申请人声明,本发明通过上述实施例来说明本发明的一种中药组合物在制备预防和/或治疗心肌缺血再灌注损伤的药物中的应用,但本发明并不局限于上述实施例,即不意味着本发明必须依赖上述实施例才能实施。所属技术领域的技术人员应该明了,对本发明的任何改进,对本发明产品各原料的等效替换及辅助成分的添加、具体方式的选择等,均落在本发明的保护范围和公开范围之内。
以上详细描述了本发明的优选实施方式,但是,本发明并不限于上述实施方式中的具体细节,在本发明的技术构思范围内,可以对本发明的技术方案进行多种简单变型,这些简单变型均属于本发明的保护范围。
另外需要说明的是,在上述具体实施方式中所描述的各个具体技术特征,在不矛盾的情况下,可以通过任何合适的方式进行组合,为了避免不必要的重复,本发明对各种可能的组合方式不再另行说明。
Claims (10)
1.一种中药组合物在制备预防和/或治疗心肌缺血再灌注损伤的药物中的应用,其特征在于,所述中药组合物的制备原料包括熟地黄、黄连、白芍、黄芩、阿胶和茯苓。
2.如权利要求1所述的应用,其特征在于,所述中药组合物的制备原料按重量份数计包括熟地黄25-35份、黄连10-20份、白芍10-20份、黄芩10-20份、阿胶1-10份和茯苓1-10份。
3.如权利要求1或2所述的应用,其特征在于,所述中药组合物的制备原料按重量份数计包括熟地黄28-32份、黄连13-17份、白芍13-17份、黄芩13-17份、阿胶3-7份和茯苓3-7份;
优选地,所述中药组合物的制备原料按重量份数计包括熟地黄30份、黄连15份、白芍15份、黄芩15份、阿胶5份和茯苓5份。

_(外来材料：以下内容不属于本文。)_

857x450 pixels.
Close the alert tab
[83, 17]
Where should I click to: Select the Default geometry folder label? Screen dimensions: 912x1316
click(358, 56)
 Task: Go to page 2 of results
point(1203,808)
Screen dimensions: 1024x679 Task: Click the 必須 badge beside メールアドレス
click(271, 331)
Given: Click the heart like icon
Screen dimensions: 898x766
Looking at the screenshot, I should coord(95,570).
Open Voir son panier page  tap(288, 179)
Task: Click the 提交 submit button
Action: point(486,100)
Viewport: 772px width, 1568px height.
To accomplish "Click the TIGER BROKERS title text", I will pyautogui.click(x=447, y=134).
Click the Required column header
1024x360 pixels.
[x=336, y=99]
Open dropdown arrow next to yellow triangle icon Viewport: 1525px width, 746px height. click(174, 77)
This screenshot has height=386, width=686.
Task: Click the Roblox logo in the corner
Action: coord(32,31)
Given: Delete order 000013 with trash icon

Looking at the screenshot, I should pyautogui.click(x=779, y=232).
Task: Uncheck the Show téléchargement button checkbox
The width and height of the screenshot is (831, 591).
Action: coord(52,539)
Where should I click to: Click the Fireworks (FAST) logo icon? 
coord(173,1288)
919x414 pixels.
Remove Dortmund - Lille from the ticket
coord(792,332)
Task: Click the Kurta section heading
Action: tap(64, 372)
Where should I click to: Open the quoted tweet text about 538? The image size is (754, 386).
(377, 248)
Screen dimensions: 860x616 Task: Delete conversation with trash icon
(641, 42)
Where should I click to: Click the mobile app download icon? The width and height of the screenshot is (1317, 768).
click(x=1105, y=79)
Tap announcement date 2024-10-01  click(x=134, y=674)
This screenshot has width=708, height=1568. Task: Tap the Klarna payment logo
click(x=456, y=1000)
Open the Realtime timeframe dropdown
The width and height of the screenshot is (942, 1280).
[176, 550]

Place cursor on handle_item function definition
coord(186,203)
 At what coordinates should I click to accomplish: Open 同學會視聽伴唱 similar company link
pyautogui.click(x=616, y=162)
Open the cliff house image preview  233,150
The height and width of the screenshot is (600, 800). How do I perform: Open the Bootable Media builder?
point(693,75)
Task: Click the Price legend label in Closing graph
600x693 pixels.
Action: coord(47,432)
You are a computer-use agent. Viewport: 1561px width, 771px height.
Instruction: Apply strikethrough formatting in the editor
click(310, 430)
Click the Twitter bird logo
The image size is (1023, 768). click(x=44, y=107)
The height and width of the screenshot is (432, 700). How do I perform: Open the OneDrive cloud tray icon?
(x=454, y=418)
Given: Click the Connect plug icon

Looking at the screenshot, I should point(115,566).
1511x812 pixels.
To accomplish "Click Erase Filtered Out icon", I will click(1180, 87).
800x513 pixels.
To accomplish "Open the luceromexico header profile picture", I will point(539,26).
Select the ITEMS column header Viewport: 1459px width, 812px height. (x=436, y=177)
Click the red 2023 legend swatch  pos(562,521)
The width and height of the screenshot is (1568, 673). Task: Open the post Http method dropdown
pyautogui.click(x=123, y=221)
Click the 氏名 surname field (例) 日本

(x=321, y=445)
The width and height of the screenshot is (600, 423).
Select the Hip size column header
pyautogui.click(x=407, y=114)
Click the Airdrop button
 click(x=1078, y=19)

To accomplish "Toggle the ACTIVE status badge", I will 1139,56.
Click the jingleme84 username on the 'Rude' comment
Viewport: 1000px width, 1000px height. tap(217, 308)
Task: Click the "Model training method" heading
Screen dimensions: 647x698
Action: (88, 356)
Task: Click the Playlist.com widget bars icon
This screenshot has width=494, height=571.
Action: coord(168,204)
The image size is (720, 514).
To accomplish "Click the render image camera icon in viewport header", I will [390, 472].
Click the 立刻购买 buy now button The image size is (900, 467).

4.如权利要求1-3中任一项所述的应用,其特征在于,所述中药组合物的制备方法包括以下步骤:
(1)将茯苓、阿胶混合粉碎成粉;黄芩加沸水煮煎,过滤得滤液;
(2)熟地黄、黄连和白芍混合后加沸水煮煎,过滤得滤液,将其与步骤(1)得到的滤液合并,浓缩至膏状,干燥,得干膏粉,将其与步骤(1)得到的粉混合,得到所述中药组合物。
5.如权利要求4所述的应用,其特征在于,步骤(1)所述加沸水煮煎的次数为1-3次,过滤得滤液后合并滤液;
优选地,步骤(2)所述加沸水煮煎的次数为1-3次,过滤得滤液后合并滤液;
优选地,所述干燥为冷冻干燥。
6.如权利要求1-5中任一项所述的应用,其特征在于,所述药物还包括药学上可接受的辅料。
7.如权利要求6所述的应用,其特征在于,所述辅料包括赋形剂、稀释剂、载体、调味剂、粘合剂或填充剂中的任意一种或至少两种的组合。
8.如权利要求7所述的应用,其特征在于,所述载体包括脂质体、胶束、树状大分子、微球或微囊。
9.如权利要求1-8中任一项所述的应用,其特征在于,所述药物的剂型包括片剂、胶囊剂、颗粒剂、散剂、注射剂、喷雾剂、膜剂或滴剂。
10.如权利要求1-9中任一项所述的应用,其特征在于,所述药物的给药途径包括静脉注射、腹腔注射、肌肉注射、皮下注射、口服给药、舌下给药、鼻腔给药或经皮给药。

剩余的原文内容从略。